[PROVIDED RECORDS]

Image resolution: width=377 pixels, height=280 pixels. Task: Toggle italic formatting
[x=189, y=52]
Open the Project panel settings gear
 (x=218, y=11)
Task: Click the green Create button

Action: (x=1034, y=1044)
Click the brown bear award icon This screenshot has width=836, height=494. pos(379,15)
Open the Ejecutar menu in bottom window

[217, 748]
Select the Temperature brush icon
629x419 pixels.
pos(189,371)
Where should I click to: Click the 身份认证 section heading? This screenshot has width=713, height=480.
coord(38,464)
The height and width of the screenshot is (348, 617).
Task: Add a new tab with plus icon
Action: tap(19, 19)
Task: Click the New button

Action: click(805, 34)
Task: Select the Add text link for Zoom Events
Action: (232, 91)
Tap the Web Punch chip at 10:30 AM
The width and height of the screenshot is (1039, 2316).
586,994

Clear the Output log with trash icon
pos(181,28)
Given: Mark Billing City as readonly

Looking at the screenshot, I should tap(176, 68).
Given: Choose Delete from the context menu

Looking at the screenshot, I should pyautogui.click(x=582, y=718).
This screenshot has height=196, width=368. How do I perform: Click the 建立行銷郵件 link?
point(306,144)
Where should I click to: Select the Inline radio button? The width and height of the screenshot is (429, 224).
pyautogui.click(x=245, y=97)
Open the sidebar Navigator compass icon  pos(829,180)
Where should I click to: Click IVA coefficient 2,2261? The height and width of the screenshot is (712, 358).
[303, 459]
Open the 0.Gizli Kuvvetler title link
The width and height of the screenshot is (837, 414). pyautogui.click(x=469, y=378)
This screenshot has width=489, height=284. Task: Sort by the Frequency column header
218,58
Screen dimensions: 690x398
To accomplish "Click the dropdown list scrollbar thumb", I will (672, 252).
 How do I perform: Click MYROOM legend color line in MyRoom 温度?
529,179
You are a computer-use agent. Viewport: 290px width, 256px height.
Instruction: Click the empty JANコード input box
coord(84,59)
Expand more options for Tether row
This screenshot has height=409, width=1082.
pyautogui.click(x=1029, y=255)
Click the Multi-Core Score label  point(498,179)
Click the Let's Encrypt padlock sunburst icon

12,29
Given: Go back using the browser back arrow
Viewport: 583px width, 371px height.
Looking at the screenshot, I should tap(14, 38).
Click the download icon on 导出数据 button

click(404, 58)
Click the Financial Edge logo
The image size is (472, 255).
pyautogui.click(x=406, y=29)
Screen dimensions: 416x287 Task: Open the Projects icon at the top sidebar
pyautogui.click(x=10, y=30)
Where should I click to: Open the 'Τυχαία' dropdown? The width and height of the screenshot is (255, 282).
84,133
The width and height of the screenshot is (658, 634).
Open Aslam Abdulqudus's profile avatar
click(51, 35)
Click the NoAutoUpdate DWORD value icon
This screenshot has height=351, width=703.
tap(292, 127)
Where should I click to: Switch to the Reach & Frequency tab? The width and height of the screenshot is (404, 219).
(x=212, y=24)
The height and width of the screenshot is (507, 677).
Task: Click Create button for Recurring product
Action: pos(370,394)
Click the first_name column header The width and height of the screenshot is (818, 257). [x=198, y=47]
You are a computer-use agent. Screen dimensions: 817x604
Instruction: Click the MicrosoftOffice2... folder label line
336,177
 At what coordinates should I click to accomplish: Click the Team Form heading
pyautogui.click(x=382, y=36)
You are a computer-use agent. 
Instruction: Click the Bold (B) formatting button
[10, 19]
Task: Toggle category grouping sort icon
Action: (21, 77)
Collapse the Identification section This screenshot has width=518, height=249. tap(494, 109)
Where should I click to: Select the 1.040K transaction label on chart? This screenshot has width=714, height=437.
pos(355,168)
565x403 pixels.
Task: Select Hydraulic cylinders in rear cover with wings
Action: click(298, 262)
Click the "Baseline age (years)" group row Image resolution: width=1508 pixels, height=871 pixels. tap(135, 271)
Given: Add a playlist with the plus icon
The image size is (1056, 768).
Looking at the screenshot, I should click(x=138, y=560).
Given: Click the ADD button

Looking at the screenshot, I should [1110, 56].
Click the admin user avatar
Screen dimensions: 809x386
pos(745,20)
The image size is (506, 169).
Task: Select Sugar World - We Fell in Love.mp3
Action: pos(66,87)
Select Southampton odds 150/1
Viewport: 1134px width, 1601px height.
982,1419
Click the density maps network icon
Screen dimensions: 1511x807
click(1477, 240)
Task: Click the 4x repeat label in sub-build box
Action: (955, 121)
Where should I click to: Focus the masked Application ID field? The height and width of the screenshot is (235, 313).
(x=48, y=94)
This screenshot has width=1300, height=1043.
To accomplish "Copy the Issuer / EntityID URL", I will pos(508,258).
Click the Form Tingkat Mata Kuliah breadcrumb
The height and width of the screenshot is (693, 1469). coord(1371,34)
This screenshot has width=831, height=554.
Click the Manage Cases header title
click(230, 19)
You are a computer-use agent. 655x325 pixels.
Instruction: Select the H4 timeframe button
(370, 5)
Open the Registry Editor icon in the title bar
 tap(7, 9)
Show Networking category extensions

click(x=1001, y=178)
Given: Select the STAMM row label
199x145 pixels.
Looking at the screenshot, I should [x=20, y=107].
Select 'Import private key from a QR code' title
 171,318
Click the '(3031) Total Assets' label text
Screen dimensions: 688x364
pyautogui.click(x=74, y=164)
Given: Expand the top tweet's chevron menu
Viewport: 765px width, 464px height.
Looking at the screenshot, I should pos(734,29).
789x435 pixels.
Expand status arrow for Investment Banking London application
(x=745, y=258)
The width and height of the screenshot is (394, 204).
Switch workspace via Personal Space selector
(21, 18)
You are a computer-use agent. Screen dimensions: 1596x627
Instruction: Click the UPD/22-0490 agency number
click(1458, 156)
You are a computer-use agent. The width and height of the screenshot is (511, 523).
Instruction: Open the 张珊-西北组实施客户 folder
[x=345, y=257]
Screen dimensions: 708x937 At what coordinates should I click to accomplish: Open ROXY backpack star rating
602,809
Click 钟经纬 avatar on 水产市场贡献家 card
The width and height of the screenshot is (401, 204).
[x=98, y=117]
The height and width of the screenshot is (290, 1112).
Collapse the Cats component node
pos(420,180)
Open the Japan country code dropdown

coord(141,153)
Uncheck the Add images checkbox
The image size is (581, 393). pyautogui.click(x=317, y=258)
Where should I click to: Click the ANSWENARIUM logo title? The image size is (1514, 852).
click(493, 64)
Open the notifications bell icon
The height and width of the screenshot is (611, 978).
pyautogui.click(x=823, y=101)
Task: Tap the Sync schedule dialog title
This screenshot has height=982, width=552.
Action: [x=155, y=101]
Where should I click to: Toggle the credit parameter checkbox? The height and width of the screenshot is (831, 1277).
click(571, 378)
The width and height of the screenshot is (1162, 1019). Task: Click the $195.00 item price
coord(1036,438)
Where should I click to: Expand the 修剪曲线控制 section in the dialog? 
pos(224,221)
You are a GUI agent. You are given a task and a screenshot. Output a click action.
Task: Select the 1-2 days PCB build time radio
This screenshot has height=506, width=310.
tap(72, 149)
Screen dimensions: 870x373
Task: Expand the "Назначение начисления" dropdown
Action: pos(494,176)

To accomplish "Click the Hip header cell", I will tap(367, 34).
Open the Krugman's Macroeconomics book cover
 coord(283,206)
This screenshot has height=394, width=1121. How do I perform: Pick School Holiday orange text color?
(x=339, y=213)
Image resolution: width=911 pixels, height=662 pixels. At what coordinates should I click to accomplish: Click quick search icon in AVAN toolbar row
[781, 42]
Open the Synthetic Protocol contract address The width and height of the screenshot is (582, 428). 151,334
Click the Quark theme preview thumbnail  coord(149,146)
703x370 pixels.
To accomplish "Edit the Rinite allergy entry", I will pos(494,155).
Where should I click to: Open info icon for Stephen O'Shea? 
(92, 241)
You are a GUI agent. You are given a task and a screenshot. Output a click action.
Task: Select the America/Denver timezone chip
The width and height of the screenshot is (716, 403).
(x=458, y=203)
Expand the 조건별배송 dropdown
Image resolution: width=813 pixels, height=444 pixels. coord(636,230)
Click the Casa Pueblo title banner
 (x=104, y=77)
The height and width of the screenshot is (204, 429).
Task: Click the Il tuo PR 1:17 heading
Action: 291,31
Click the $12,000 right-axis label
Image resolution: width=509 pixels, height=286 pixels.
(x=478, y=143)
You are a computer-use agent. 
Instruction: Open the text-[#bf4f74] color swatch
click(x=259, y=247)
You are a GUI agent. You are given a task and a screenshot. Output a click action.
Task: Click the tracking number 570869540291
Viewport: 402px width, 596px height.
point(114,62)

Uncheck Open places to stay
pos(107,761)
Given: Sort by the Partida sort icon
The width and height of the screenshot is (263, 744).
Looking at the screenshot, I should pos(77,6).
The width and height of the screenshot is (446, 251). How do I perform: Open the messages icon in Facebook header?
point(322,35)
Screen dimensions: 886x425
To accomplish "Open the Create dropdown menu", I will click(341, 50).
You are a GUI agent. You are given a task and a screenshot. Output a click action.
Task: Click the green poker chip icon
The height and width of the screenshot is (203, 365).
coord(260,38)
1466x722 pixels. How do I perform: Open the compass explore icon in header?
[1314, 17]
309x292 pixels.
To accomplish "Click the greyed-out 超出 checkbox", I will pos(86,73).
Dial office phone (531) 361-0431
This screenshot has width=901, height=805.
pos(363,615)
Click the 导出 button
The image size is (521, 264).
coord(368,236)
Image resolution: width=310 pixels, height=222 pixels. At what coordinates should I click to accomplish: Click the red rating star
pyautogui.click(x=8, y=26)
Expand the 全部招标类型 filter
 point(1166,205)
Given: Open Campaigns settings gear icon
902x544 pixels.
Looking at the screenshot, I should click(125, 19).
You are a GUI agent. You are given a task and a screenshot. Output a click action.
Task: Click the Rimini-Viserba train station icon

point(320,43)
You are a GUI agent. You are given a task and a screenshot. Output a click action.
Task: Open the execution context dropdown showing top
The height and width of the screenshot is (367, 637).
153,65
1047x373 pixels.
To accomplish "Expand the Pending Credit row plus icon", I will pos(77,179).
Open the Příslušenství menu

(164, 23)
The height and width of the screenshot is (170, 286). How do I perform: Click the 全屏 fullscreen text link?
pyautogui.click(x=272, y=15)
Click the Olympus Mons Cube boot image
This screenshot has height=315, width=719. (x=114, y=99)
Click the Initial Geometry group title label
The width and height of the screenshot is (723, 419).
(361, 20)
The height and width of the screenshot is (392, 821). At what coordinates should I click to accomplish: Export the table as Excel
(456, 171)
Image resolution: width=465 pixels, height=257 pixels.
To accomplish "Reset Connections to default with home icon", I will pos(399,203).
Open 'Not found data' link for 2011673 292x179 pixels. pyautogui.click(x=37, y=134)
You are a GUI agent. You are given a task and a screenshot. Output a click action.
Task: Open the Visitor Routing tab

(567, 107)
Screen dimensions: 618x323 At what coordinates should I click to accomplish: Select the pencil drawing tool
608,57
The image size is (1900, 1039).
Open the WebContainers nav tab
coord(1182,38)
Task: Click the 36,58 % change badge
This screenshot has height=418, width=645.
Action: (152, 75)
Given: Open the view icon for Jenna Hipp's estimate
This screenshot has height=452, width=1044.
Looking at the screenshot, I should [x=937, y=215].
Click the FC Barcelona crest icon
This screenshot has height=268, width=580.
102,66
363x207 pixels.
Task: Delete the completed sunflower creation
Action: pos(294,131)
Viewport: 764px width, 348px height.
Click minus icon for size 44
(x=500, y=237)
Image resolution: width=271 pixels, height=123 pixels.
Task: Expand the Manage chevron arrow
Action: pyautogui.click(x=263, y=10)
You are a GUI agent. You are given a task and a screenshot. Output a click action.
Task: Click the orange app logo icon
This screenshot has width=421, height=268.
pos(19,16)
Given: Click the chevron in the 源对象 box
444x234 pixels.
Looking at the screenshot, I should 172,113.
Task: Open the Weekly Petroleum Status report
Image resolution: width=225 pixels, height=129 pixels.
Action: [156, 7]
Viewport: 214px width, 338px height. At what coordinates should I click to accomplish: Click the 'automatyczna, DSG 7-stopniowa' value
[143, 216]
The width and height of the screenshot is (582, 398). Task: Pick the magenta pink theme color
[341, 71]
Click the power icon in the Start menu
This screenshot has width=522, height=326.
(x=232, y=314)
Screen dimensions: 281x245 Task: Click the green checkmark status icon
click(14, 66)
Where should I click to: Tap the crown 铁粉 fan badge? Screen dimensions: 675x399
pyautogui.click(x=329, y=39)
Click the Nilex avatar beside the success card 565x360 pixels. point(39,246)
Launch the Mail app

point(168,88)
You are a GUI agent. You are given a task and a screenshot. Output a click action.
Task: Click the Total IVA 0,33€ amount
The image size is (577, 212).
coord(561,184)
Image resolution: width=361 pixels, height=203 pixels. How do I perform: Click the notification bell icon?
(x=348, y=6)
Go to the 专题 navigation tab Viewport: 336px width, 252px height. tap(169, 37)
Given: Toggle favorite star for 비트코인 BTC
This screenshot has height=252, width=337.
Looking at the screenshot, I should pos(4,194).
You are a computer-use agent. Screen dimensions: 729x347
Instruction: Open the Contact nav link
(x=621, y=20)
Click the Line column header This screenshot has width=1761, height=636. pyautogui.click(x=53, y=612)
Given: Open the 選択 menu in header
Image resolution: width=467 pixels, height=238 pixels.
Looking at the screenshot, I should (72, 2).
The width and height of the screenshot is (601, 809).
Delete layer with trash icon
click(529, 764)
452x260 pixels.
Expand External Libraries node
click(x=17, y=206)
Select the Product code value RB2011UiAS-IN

[/PROVIDED RECORDS]

-- WORK REQUEST --
Look above for the line with "The height and width of the screenshot is (392, 821)." and the line with "Task: Click the orange app logo icon", and reproduce exactly those two lines plus every line between, nothing more.

-- RESPONSE TO THIS TASK --
The height and width of the screenshot is (392, 821). At what coordinates should I click to accomplish: Export the table as Excel
(456, 171)
Image resolution: width=465 pixels, height=257 pixels.
To accomplish "Reset Connections to default with home icon", I will pos(399,203).
Open 'Not found data' link for 2011673 292x179 pixels. pyautogui.click(x=37, y=134)
You are a GUI agent. You are given a task and a screenshot. Output a click action.
Task: Open the Visitor Routing tab

(567, 107)
Screen dimensions: 618x323 At what coordinates should I click to accomplish: Select the pencil drawing tool
608,57
The image size is (1900, 1039).
Open the WebContainers nav tab
coord(1182,38)
Task: Click the 36,58 % change badge
This screenshot has height=418, width=645.
Action: (152, 75)
Given: Open the view icon for Jenna Hipp's estimate
This screenshot has height=452, width=1044.
Looking at the screenshot, I should [x=937, y=215].
Click the FC Barcelona crest icon
This screenshot has height=268, width=580.
102,66
363x207 pixels.
Task: Delete the completed sunflower creation
Action: pos(294,131)
Viewport: 764px width, 348px height.
Click minus icon for size 44
(x=500, y=237)
Image resolution: width=271 pixels, height=123 pixels.
Task: Expand the Manage chevron arrow
Action: pyautogui.click(x=263, y=10)
You are a GUI agent. You are given a task and a screenshot. Output a click action.
Task: Click the orange app logo icon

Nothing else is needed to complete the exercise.